** INSTRUCTIONS TO FOLLOW **
Print the data once more, exactly as supplied.

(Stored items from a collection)
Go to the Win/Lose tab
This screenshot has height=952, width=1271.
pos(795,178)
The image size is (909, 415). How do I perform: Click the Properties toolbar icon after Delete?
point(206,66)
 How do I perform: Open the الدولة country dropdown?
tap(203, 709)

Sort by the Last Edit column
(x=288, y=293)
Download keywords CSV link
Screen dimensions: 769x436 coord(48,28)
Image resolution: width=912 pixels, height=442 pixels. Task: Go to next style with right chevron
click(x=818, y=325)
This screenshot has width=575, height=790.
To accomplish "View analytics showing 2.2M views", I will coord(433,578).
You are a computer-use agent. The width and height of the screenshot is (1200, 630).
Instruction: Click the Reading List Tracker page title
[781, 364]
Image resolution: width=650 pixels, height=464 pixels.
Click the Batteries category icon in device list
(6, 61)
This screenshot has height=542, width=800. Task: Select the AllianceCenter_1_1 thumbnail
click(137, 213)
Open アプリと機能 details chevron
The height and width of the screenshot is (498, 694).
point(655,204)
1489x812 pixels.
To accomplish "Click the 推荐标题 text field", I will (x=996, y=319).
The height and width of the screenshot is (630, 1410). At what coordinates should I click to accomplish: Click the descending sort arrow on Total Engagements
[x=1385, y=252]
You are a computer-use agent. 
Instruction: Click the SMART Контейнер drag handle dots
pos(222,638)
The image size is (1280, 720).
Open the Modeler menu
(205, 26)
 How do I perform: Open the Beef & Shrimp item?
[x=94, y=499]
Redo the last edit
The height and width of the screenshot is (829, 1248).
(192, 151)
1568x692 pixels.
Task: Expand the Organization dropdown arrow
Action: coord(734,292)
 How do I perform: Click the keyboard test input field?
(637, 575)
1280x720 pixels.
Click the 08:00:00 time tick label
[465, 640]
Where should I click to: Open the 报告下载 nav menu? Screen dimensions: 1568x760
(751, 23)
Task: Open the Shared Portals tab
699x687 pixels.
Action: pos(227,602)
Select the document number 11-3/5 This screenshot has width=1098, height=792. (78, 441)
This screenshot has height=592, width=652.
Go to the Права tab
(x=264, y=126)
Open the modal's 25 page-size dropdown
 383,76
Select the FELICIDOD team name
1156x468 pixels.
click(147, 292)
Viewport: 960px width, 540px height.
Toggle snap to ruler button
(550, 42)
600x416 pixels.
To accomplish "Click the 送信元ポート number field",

** ANSWER FOR THE TASK **
Go to the Win/Lose tab
This screenshot has height=952, width=1271.
pos(795,178)
The image size is (909, 415). How do I perform: Click the Properties toolbar icon after Delete?
point(206,66)
 How do I perform: Open the الدولة country dropdown?
tap(203, 709)

Sort by the Last Edit column
(x=288, y=293)
Download keywords CSV link
Screen dimensions: 769x436 coord(48,28)
Image resolution: width=912 pixels, height=442 pixels. Task: Go to next style with right chevron
click(x=818, y=325)
This screenshot has width=575, height=790.
To accomplish "View analytics showing 2.2M views", I will coord(433,578).
You are a computer-use agent. The width and height of the screenshot is (1200, 630).
Instruction: Click the Reading List Tracker page title
[781, 364]
Image resolution: width=650 pixels, height=464 pixels.
Click the Batteries category icon in device list
(6, 61)
This screenshot has height=542, width=800. Task: Select the AllianceCenter_1_1 thumbnail
click(137, 213)
Open アプリと機能 details chevron
The height and width of the screenshot is (498, 694).
point(655,204)
1489x812 pixels.
To accomplish "Click the 推荐标题 text field", I will (x=996, y=319).
The height and width of the screenshot is (630, 1410). At what coordinates should I click to accomplish: Click the descending sort arrow on Total Engagements
[x=1385, y=252]
You are a computer-use agent. 
Instruction: Click the SMART Контейнер drag handle dots
pos(222,638)
The image size is (1280, 720).
Open the Modeler menu
(205, 26)
 How do I perform: Open the Beef & Shrimp item?
[x=94, y=499]
Redo the last edit
The height and width of the screenshot is (829, 1248).
(192, 151)
1568x692 pixels.
Task: Expand the Organization dropdown arrow
Action: coord(734,292)
 How do I perform: Click the keyboard test input field?
(637, 575)
1280x720 pixels.
Click the 08:00:00 time tick label
[465, 640]
Where should I click to: Open the 报告下载 nav menu? Screen dimensions: 1568x760
(751, 23)
Task: Open the Shared Portals tab
699x687 pixels.
Action: pos(227,602)
Select the document number 11-3/5 This screenshot has width=1098, height=792. (78, 441)
This screenshot has height=592, width=652.
Go to the Права tab
(x=264, y=126)
Open the modal's 25 page-size dropdown
 383,76
Select the FELICIDOD team name
1156x468 pixels.
click(147, 292)
Viewport: 960px width, 540px height.
Toggle snap to ruler button
(550, 42)
600x416 pixels.
To accomplish "Click the 送信元ポート number field",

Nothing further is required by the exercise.